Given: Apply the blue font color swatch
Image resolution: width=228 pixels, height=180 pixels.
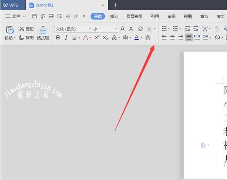Looking at the screenshot, I should (136, 38).
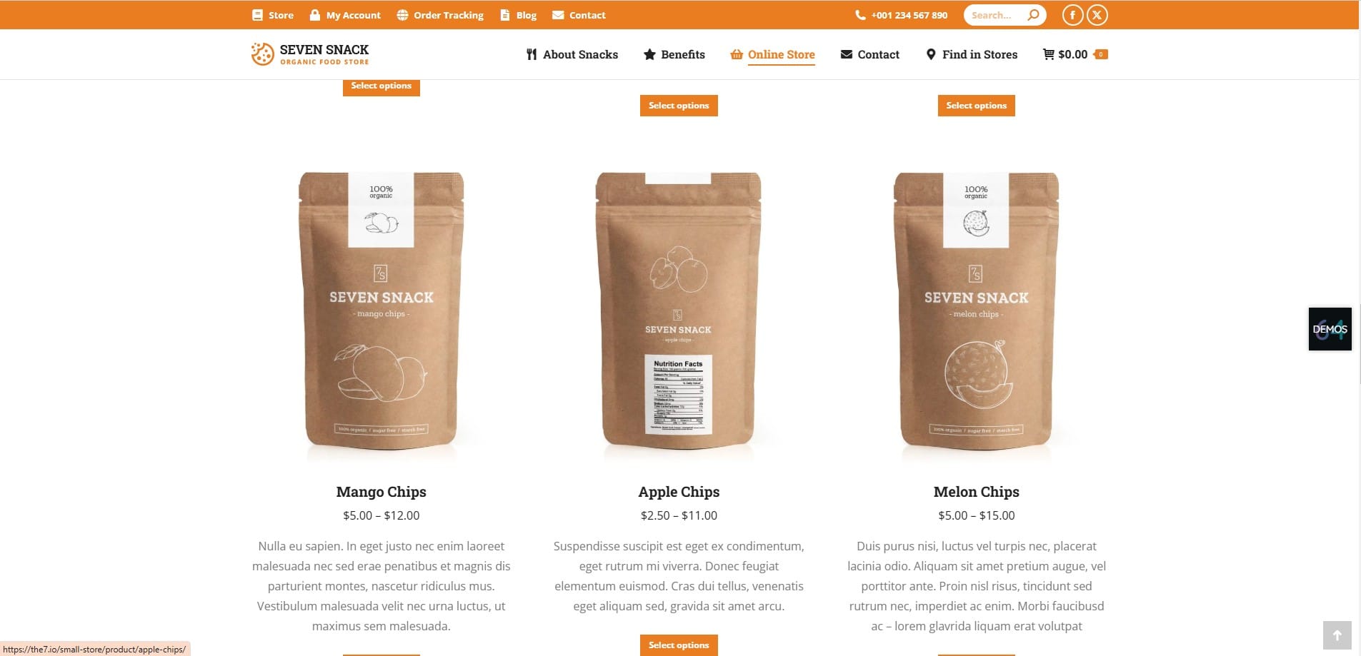Click into the Search input field
The image size is (1361, 656).
tap(994, 15)
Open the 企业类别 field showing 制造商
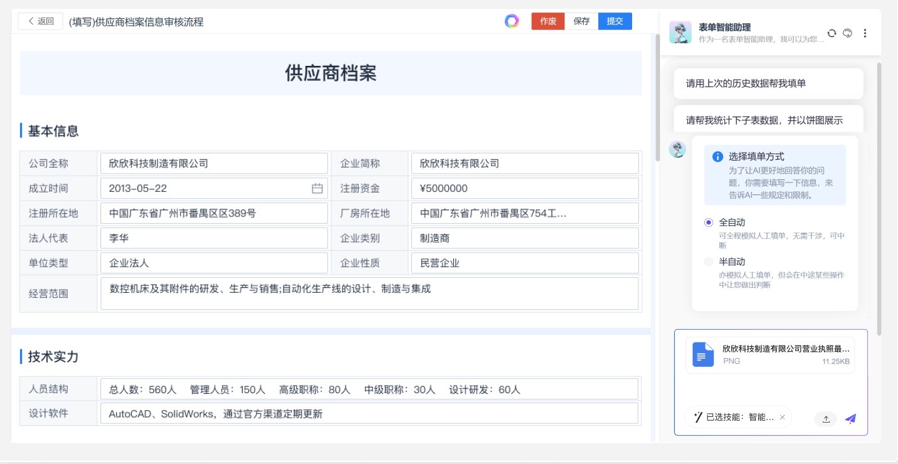 coord(525,238)
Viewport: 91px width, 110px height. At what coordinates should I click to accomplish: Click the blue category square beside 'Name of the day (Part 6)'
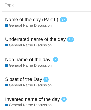click(x=6, y=25)
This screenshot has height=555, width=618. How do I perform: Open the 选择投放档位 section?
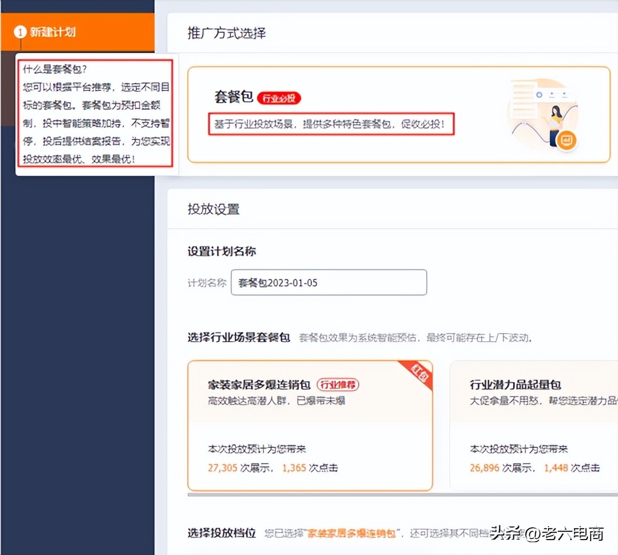(221, 533)
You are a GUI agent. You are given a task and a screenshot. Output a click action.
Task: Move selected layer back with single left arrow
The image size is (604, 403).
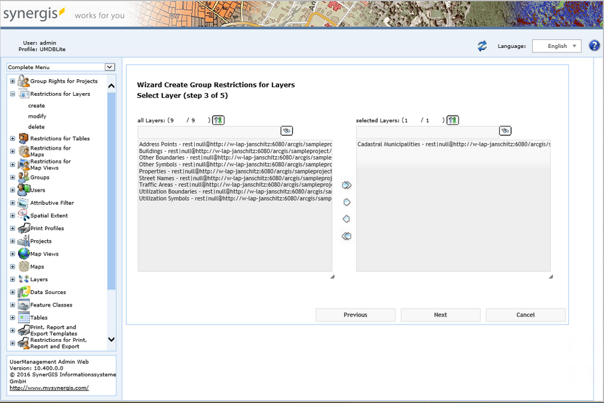pyautogui.click(x=346, y=219)
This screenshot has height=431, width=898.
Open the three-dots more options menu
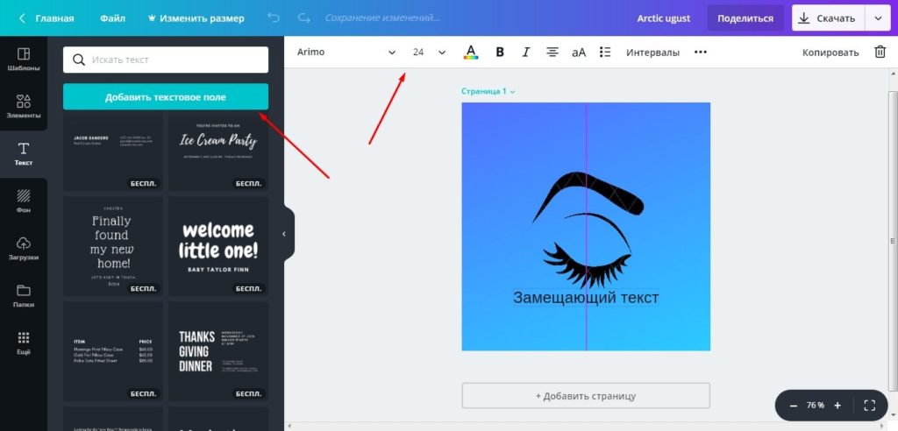coord(700,52)
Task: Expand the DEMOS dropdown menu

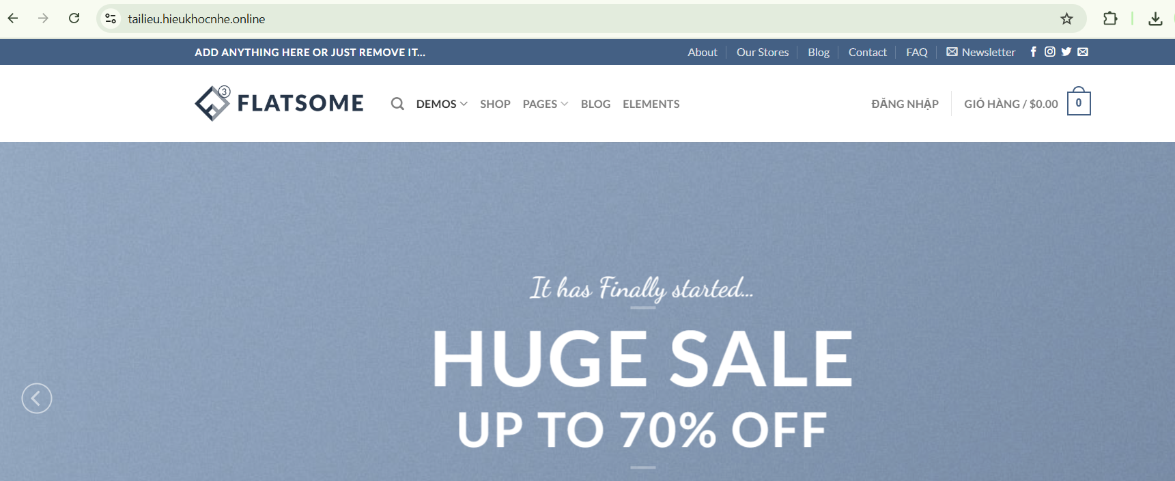Action: point(442,104)
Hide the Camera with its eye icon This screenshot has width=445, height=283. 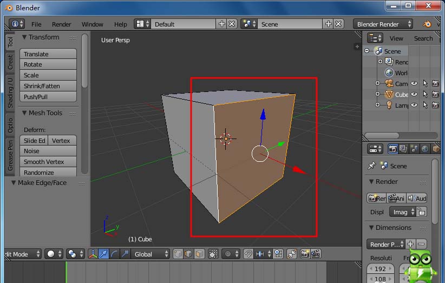[x=414, y=83]
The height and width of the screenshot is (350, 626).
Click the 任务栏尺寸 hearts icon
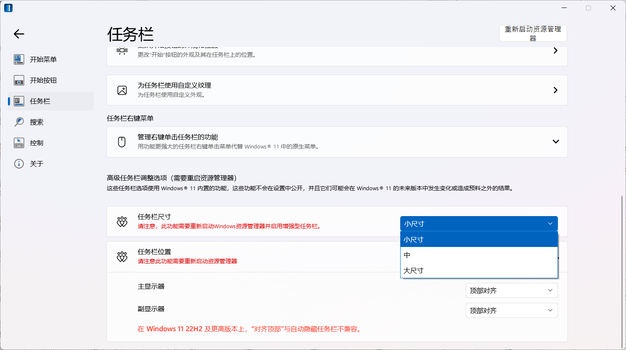point(122,222)
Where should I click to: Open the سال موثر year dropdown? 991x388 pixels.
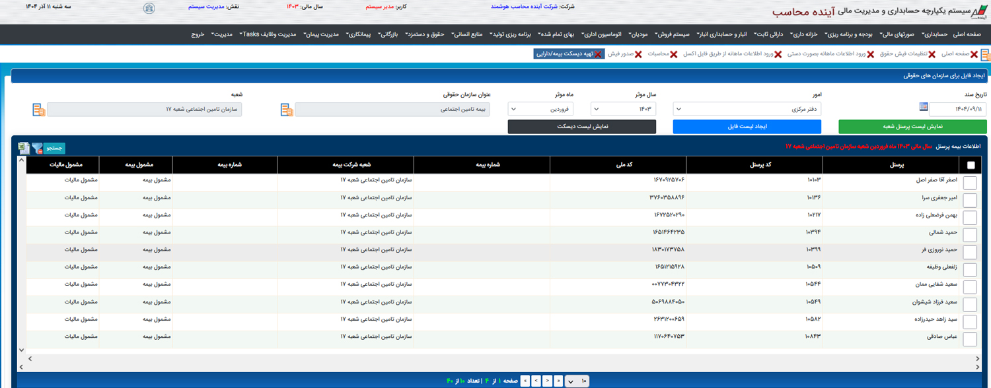[x=623, y=110]
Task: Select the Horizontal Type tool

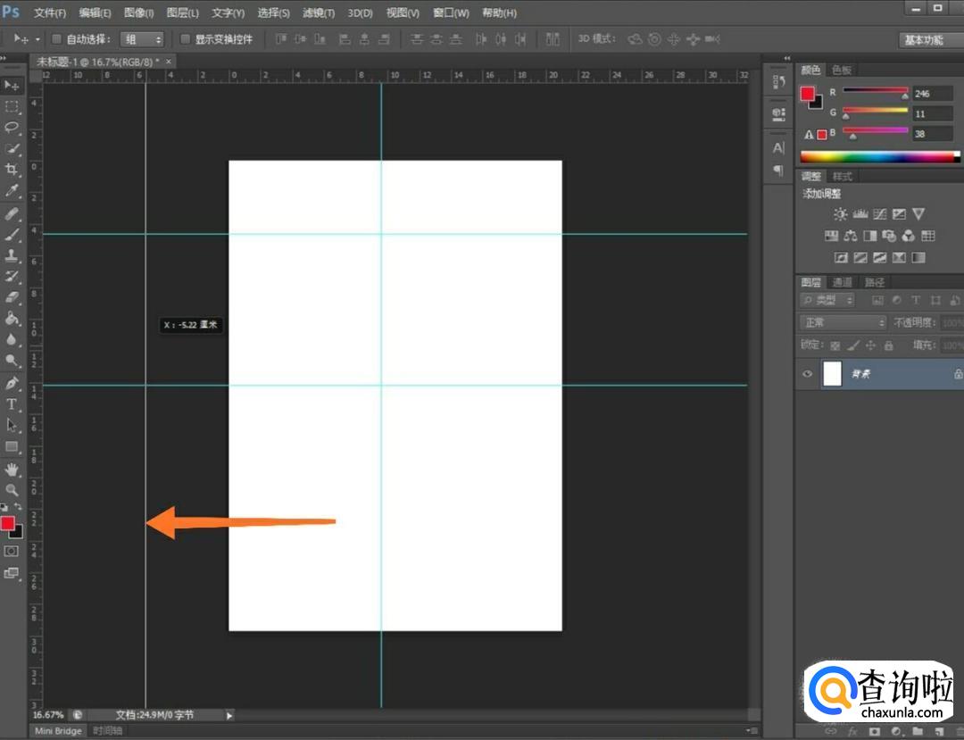Action: (12, 404)
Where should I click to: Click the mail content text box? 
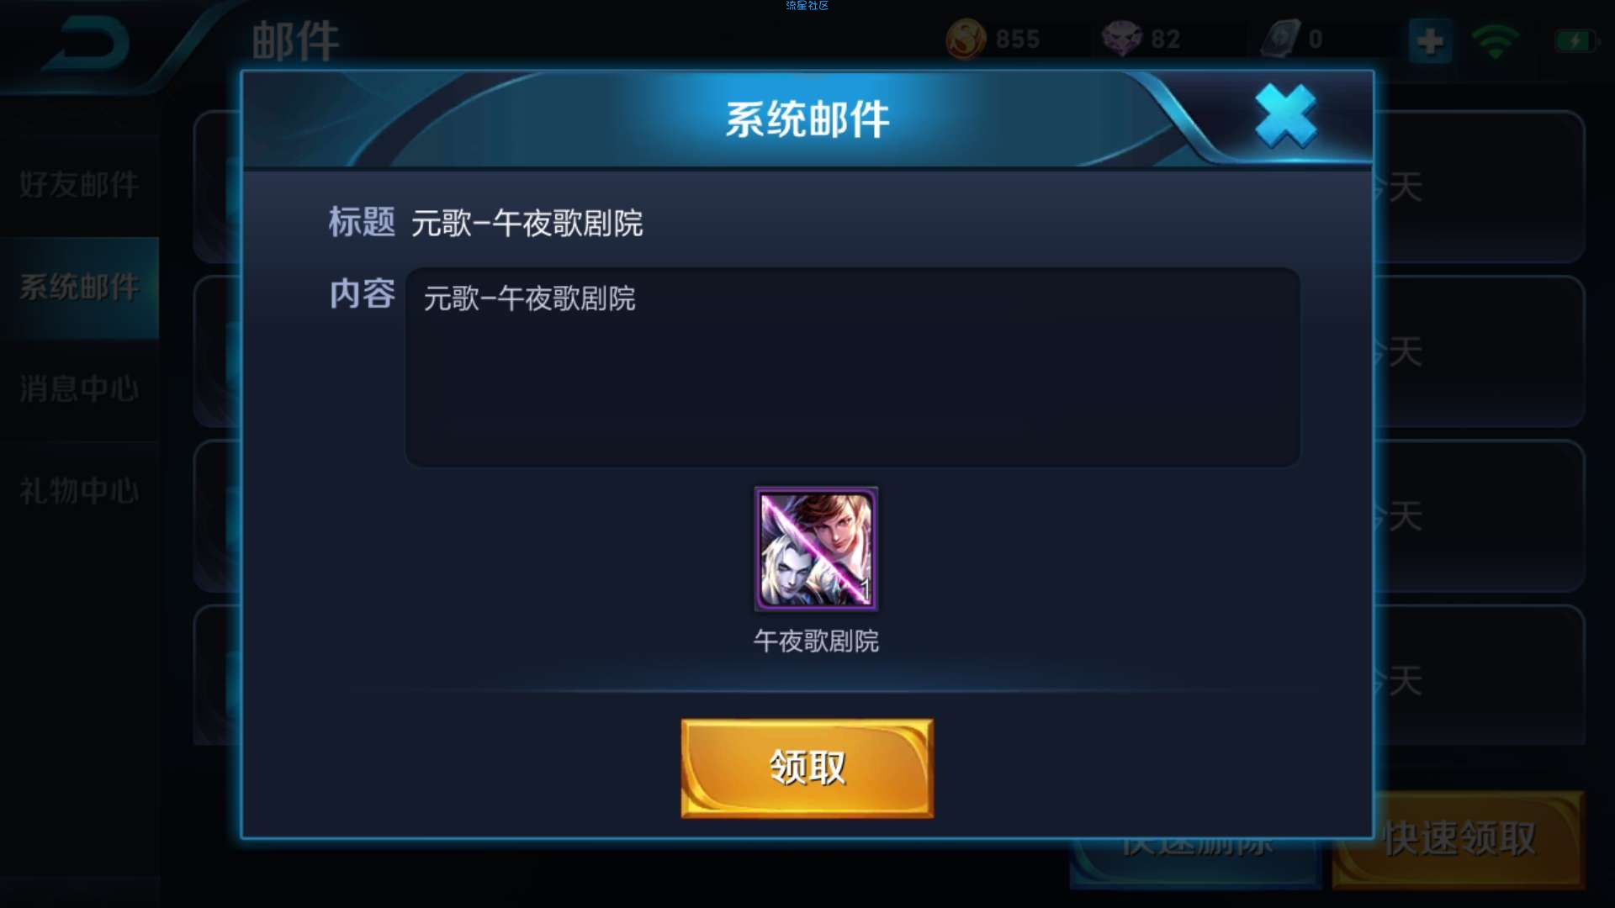tap(852, 367)
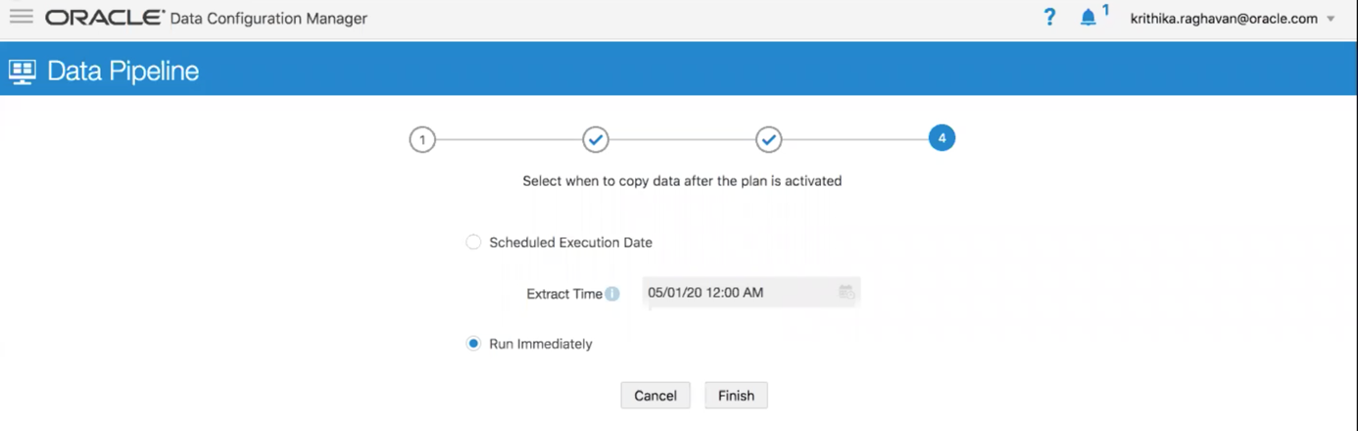1358x431 pixels.
Task: Select the Scheduled Execution Date option
Action: point(473,242)
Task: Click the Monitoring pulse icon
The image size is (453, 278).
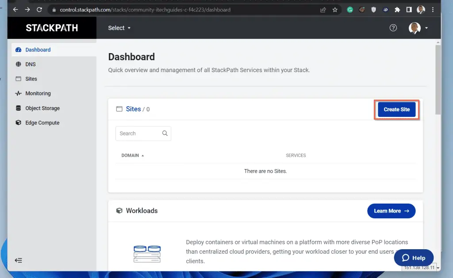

**TASK PROMPT:**
Repeat exactly the lines above, from the line that contains "Task: Select the Horizontal Type tool" down through the line that contains "Task: Click the Monitoring pulse icon". Include both of those lines and none of the pictures.

**ANSWER BOX:**
Task: Select the Horizontal Type tool

Action: (12, 404)
Where should I click to: Click the mail content text box? 
tap(852, 367)
1358x431 pixels.
Task: Select the Scheduled Execution Date option
Action: point(473,242)
Task: Click the Monitoring pulse icon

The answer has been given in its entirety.